**** DATA
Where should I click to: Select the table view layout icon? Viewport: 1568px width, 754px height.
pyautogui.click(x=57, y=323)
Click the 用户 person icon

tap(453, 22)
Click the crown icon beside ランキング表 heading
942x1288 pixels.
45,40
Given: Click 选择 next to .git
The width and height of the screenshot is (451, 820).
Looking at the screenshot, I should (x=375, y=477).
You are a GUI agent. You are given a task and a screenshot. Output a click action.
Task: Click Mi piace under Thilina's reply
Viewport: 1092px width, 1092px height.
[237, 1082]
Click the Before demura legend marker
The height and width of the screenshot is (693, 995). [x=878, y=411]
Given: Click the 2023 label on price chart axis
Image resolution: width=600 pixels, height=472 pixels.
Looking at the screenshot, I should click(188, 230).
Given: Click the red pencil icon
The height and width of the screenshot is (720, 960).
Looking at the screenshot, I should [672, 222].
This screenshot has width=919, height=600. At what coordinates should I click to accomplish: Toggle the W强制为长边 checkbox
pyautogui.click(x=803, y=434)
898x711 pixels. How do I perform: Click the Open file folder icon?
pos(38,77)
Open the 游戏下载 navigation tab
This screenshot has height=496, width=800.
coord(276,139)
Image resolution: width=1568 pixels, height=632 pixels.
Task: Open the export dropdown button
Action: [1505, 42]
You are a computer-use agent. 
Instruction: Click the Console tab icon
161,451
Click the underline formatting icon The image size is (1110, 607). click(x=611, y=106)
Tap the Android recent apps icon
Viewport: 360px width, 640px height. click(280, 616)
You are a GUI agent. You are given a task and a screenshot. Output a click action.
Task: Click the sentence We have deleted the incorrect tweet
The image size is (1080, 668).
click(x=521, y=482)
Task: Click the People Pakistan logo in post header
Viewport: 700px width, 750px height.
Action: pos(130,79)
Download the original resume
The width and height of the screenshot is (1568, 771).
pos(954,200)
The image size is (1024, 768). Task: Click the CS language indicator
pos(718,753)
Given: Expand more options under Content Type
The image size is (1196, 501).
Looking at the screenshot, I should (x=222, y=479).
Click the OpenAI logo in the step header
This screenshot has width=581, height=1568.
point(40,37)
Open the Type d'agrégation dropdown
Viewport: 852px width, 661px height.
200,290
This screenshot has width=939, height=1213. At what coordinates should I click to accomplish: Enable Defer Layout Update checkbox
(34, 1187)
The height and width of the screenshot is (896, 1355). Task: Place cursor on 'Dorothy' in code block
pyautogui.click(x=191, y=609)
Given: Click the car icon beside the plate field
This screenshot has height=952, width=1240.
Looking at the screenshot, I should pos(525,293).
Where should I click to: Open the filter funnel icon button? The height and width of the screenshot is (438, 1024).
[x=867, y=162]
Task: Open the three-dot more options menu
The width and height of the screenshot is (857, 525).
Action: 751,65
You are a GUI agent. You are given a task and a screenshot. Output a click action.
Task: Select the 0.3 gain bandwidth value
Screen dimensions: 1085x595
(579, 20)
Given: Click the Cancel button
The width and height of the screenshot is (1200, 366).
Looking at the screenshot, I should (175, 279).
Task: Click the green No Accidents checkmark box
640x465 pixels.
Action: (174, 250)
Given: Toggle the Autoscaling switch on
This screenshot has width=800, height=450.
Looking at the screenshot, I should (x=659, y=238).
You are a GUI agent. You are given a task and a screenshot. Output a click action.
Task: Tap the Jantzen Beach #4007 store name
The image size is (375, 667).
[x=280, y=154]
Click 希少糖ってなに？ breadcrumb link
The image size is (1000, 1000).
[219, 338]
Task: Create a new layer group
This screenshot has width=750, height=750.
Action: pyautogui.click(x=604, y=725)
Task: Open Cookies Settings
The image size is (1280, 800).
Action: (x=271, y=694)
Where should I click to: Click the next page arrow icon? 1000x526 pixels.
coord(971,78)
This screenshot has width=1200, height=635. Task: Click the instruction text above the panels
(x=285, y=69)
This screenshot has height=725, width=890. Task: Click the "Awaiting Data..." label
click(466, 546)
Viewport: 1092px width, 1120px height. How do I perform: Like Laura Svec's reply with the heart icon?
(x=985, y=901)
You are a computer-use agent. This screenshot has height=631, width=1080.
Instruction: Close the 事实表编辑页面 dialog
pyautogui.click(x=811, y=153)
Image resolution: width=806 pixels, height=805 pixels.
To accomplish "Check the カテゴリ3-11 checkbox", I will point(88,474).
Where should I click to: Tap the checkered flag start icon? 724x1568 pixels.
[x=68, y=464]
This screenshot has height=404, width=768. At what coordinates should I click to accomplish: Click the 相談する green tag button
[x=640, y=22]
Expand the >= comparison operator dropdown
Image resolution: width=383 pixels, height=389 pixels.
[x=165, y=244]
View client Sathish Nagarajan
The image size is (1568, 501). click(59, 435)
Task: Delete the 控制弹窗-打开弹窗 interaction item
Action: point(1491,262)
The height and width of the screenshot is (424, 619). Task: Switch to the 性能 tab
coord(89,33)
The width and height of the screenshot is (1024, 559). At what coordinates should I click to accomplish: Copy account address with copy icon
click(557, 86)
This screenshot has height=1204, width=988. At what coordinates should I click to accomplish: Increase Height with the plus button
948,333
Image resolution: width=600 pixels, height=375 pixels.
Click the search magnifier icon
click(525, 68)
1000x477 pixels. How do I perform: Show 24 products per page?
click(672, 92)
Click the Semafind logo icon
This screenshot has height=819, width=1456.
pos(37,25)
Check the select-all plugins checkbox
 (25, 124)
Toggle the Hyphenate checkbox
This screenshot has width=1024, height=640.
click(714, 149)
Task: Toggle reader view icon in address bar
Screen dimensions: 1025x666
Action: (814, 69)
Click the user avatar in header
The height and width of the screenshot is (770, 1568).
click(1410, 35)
********
• _PROMPT_
Transcribe all of the lines in the records precisely.

• _SOLUTION TO THIS TASK_
Where should I click to: Select the table view layout icon? Viewport: 1568px width, 754px height.
pyautogui.click(x=57, y=323)
Click the 用户 person icon

tap(453, 22)
Click the crown icon beside ランキング表 heading
942x1288 pixels.
45,40
Given: Click 选择 next to .git
The width and height of the screenshot is (451, 820).
Looking at the screenshot, I should (x=375, y=477).
You are a GUI agent. You are given a task and a screenshot. Output a click action.
Task: Click Mi piace under Thilina's reply
Viewport: 1092px width, 1092px height.
[237, 1082]
Click the Before demura legend marker
The height and width of the screenshot is (693, 995). [x=878, y=411]
Given: Click the 2023 label on price chart axis
Image resolution: width=600 pixels, height=472 pixels.
Looking at the screenshot, I should click(188, 230).
Given: Click the red pencil icon
The height and width of the screenshot is (720, 960).
Looking at the screenshot, I should [672, 222].
This screenshot has width=919, height=600. At what coordinates should I click to accomplish: Toggle the W强制为长边 checkbox
pyautogui.click(x=803, y=434)
898x711 pixels. How do I perform: Click the Open file folder icon?
pos(38,77)
Open the 游戏下载 navigation tab
This screenshot has height=496, width=800.
coord(276,139)
Image resolution: width=1568 pixels, height=632 pixels.
Task: Open the export dropdown button
Action: [1505, 42]
You are a computer-use agent. 
Instruction: Click the Console tab icon
161,451
Click the underline formatting icon The image size is (1110, 607). click(x=611, y=106)
Tap the Android recent apps icon
Viewport: 360px width, 640px height. click(280, 616)
You are a GUI agent. You are given a task and a screenshot. Output a click action.
Task: Click the sentence We have deleted the incorrect tweet
The image size is (1080, 668).
click(x=521, y=482)
Task: Click the People Pakistan logo in post header
Viewport: 700px width, 750px height.
Action: pos(130,79)
Download the original resume
The width and height of the screenshot is (1568, 771).
pos(954,200)
The image size is (1024, 768). Task: Click the CS language indicator
pos(718,753)
Given: Expand more options under Content Type
The image size is (1196, 501).
Looking at the screenshot, I should (x=222, y=479).
Click the OpenAI logo in the step header
This screenshot has width=581, height=1568.
point(40,37)
Open the Type d'agrégation dropdown
Viewport: 852px width, 661px height.
200,290
This screenshot has width=939, height=1213. At what coordinates should I click to accomplish: Enable Defer Layout Update checkbox
(34, 1187)
The height and width of the screenshot is (896, 1355). Task: Place cursor on 'Dorothy' in code block
pyautogui.click(x=191, y=609)
Given: Click the car icon beside the plate field
This screenshot has height=952, width=1240.
Looking at the screenshot, I should pos(525,293).
Where should I click to: Open the filter funnel icon button? The height and width of the screenshot is (438, 1024).
[x=867, y=162]
Task: Open the three-dot more options menu
The width and height of the screenshot is (857, 525).
Action: 751,65
You are a GUI agent. You are given a task and a screenshot. Output a click action.
Task: Select the 0.3 gain bandwidth value
Screen dimensions: 1085x595
(579, 20)
Given: Click the Cancel button
The width and height of the screenshot is (1200, 366).
Looking at the screenshot, I should (175, 279).
Task: Click the green No Accidents checkmark box
640x465 pixels.
Action: (174, 250)
Given: Toggle the Autoscaling switch on
This screenshot has width=800, height=450.
Looking at the screenshot, I should (x=659, y=238).
You are a GUI agent. You are given a task and a screenshot. Output a click action.
Task: Tap the Jantzen Beach #4007 store name
The image size is (375, 667).
[x=280, y=154]
Click 希少糖ってなに？ breadcrumb link
The image size is (1000, 1000).
[219, 338]
Task: Create a new layer group
This screenshot has width=750, height=750.
Action: pyautogui.click(x=604, y=725)
Task: Open Cookies Settings
The image size is (1280, 800).
Action: (x=271, y=694)
Where should I click to: Click the next page arrow icon? 1000x526 pixels.
coord(971,78)
This screenshot has width=1200, height=635. Task: Click the instruction text above the panels
(x=285, y=69)
This screenshot has height=725, width=890. Task: Click the "Awaiting Data..." label
click(466, 546)
Viewport: 1092px width, 1120px height. How do I perform: Like Laura Svec's reply with the heart icon?
(x=985, y=901)
You are a computer-use agent. This screenshot has height=631, width=1080.
Instruction: Close the 事实表编辑页面 dialog
pyautogui.click(x=811, y=153)
Image resolution: width=806 pixels, height=805 pixels.
To accomplish "Check the カテゴリ3-11 checkbox", I will point(88,474).
Where should I click to: Tap the checkered flag start icon? 724x1568 pixels.
[x=68, y=464]
This screenshot has height=404, width=768. At what coordinates should I click to accomplish: Click the 相談する green tag button
[x=640, y=22]
Expand the >= comparison operator dropdown
Image resolution: width=383 pixels, height=389 pixels.
[x=165, y=244]
View client Sathish Nagarajan
The image size is (1568, 501). click(59, 435)
Task: Delete the 控制弹窗-打开弹窗 interaction item
Action: point(1491,262)
The height and width of the screenshot is (424, 619). Task: Switch to the 性能 tab
coord(89,33)
The width and height of the screenshot is (1024, 559). At what coordinates should I click to accomplish: Copy account address with copy icon
click(557, 86)
This screenshot has height=1204, width=988. At what coordinates should I click to accomplish: Increase Height with the plus button
948,333
Image resolution: width=600 pixels, height=375 pixels.
Click the search magnifier icon
click(525, 68)
1000x477 pixels. How do I perform: Show 24 products per page?
click(672, 92)
Click the Semafind logo icon
This screenshot has height=819, width=1456.
pos(37,25)
Check the select-all plugins checkbox
 (25, 124)
Toggle the Hyphenate checkbox
This screenshot has width=1024, height=640.
click(714, 149)
Task: Toggle reader view icon in address bar
Screen dimensions: 1025x666
Action: (814, 69)
Click the user avatar in header
The height and width of the screenshot is (770, 1568).
click(1410, 35)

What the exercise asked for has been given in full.